He took a step nearer, his eyes darkening to a stormy gray. “What did you hope, Regan? That I’d kill the fatted calf? That I’d welcome the prodigal sister home with open arms like Harley?” He took another step nearer and the heat of his anger all but smothered her. “Well, I’m not Harley, Regan,” he ground out. “And I’m not your brother. I never was and I never will be. I—” He clamped his lips together before he could say more, before he could say something he would regret.

With a scowl he turned his back on her, and headed for his truck, leaving her standing on the drive behind him.

Two

Telephone poles and road signs flashed by in a blur as Cody raced his truck through the night, venting his anger with a little speed. When the highway narrowed to two lanes he slowed to the legal limit, then stopped altogether when the pavement ended, giving way to the rock road that led to Jack Barlow’s place.

He sat a moment, his arms draped loosely over the steering wheel, staring but seeing nothing. He drew a long breath. The anger was gone, or at least most of it. He could deal with what was left.

With a glance to his right, he saw the familiar gap in the fencing, the faded path of a dirt road now choked with weeds. Years before he’d stood in that gap many a morning, rain or shine, waiting for a school bus to take him to school. At the end of that dirt road, protected by darkness, lay his old home place.
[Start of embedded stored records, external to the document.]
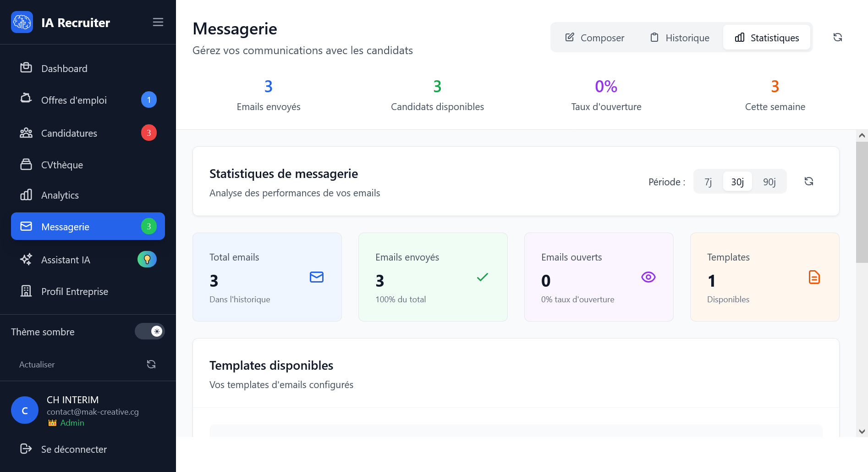Switch to the Historique tab
Screen dimensions: 868x472
click(680, 38)
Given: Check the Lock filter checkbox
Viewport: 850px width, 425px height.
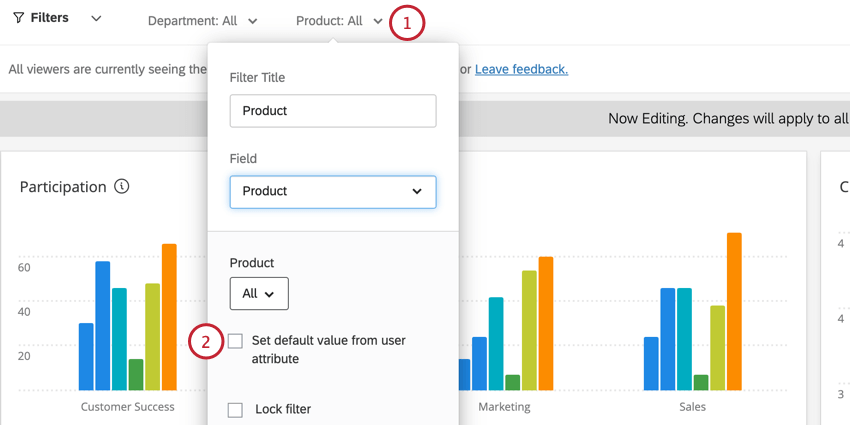Looking at the screenshot, I should coord(236,410).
On impulse, or maybe because it seemed a fitting end to the day, Cody turned and headed down the road.

Ignoring the scrape of mesquite trees against the sides of his truck and the occasional thunk of a rock to his underpinning, Cody bounced his way down the deeply rutted road. When the cabin came into sight, he yanked the steering wheel hard to the left, then braked to a fast, dust-churning stop in front of the shadowed structure, aiming the beam of his truck’s headlights dead on.

In front of him sat his inheritance, the only thing Buster Fipes, the town drunk, had left behind when his liver had finally said “No more.”

Cutting the engine, Cody swung down from the truck, leaving the headlights on for illumination. At the intrusion, a trio of rats darted through a gap low on the front door and leaped from the sagging front porch, disappearing into the tangle of vines and weeds that had taken over the yard.

Ignoring them, Cody peeled off his suit jacket and tossed it onto the seat, then cuffed his shirtsleeves to the elbow as he walked to the front of his truck. He settled his back against its warm hood, then folded his arms across his chest and crossed his legs at the ankles as he stared at the place he’d once called home.

He snorted in disgust. Home. This place had never been home to him, or anyone else for that matter. It was merely the place where, long ago, he’d stored his belongings and rested his head on occasion. Now, it had lain vacant for more then eleven years.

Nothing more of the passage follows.